Next, we'll pick the AMI (Amazon Machine Image). This will be the operating system for our application server. For our host, we will use Flatcar Container Linux, a Linux distro tailored to hosting containers.

The Flatcar Container Linux logo. It resembles a blue rail car, with the words Fat and Car appearing above each other in white.

It has the benefits of being immutable, has everything we need pre-installed (namely Docker), is very light on resources, and has a powerful configuration tool, which makes it a good fit for our terraform module.

We will fetch the latest version with this data source

# ec2.tf

data "aws_ami" "flatcar_stable_latest" {
  most_recent = true
  owners      = ["aws-marketplace"]

  filter {
    name   = "architecture"
    values = ["x86_64"]
  }

  filter {
    name   = "virtualization-type"
    values = ["hvm"]
  }

  filter {
    name   = "name"
    values = ["Flatcar-stable-*"]
  }
}

To configure the instance, we need to provide user_data. For most distros, this will take the form of a shell script.

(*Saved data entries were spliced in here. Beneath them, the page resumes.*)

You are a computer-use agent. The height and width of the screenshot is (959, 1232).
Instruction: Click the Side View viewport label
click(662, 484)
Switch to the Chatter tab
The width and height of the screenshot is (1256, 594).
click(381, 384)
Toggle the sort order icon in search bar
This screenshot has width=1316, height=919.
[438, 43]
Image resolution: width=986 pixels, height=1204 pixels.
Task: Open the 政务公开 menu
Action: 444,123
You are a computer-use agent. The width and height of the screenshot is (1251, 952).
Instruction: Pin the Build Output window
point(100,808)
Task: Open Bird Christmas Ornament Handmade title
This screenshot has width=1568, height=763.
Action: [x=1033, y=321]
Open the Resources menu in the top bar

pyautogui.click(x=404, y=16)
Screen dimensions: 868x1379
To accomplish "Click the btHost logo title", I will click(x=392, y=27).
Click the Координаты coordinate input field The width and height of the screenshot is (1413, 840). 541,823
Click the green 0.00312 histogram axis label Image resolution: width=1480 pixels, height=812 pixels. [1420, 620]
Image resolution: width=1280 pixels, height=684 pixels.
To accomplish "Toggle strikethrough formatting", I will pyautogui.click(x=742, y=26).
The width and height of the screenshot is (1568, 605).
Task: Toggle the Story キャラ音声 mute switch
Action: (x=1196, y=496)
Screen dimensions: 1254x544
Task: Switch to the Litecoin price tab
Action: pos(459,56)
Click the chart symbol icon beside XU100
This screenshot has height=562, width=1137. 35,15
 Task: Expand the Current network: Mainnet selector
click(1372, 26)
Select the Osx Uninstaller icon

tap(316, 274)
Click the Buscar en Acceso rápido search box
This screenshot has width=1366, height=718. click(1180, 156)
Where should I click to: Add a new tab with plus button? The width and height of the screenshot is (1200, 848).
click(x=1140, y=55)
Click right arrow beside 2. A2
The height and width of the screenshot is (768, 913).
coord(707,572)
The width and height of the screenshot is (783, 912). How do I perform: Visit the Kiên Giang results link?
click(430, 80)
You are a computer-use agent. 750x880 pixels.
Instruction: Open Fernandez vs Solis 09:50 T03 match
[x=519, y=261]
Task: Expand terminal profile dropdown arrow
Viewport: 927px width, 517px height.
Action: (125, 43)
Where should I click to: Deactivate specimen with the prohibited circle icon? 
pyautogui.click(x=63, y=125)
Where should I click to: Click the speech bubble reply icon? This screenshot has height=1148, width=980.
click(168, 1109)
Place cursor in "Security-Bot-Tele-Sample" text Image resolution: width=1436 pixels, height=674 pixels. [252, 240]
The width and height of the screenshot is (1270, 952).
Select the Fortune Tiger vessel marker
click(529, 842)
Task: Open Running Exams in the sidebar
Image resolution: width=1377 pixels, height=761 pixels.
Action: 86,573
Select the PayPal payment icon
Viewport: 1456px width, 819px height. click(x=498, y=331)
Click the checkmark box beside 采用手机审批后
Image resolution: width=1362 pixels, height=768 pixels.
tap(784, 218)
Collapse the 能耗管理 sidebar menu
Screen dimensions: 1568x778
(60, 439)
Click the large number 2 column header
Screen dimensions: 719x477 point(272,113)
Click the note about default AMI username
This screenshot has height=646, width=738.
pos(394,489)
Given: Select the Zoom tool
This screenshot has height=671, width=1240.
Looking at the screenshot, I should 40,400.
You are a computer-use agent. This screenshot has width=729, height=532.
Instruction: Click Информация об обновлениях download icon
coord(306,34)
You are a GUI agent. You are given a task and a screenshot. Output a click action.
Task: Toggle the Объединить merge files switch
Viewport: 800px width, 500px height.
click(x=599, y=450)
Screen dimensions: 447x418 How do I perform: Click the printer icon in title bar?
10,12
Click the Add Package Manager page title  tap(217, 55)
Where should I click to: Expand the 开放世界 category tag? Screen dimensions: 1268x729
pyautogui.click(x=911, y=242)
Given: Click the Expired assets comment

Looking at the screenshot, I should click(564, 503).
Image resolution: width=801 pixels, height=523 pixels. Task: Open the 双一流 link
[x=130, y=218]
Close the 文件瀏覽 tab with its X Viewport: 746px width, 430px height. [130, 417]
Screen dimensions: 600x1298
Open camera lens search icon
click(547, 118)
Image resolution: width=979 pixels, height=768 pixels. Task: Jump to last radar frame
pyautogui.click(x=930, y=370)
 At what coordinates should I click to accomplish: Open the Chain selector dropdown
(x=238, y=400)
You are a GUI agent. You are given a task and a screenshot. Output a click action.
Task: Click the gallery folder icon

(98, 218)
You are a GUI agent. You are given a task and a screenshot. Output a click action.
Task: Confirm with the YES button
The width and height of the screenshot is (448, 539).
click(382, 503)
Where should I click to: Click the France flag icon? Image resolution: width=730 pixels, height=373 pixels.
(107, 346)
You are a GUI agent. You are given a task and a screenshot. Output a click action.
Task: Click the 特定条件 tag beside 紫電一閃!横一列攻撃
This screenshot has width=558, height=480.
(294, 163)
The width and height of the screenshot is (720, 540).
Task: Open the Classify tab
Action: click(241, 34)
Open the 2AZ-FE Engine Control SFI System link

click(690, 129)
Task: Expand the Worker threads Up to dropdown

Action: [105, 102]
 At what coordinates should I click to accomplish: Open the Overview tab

Flatcar, however, uses a 2-step process for this: a human readable Butane config written in yaml, which is then transpiled into a machine readable Ignition config in json. To handle this in terraform, we need to add two new providers, poseidon/ct, and hashicorp/template. We'll do this by updating the terraform block.

# providers.tf

terraform {
  required_version = "~> 1.0"
  required_providers {
    aws = {
      source  = "hashicorp/aws"
      version = "~> 5.0"
    }
    ct = {
      source  = "poseidon/ct"
      version = "~> 0.13.0"
    }
    template = {
      source  = "hashicorp/template"
      version = "~> 2.0"
    }    
  }
}

For the containers, we are going to use the official Ghost and Nginx images. Ghost for our main app, and Nginx serving as a reverse proxy, giving us a bit more control over the traffic going to Ghost, and allowing us to manipulate some of the headers, which will be important later.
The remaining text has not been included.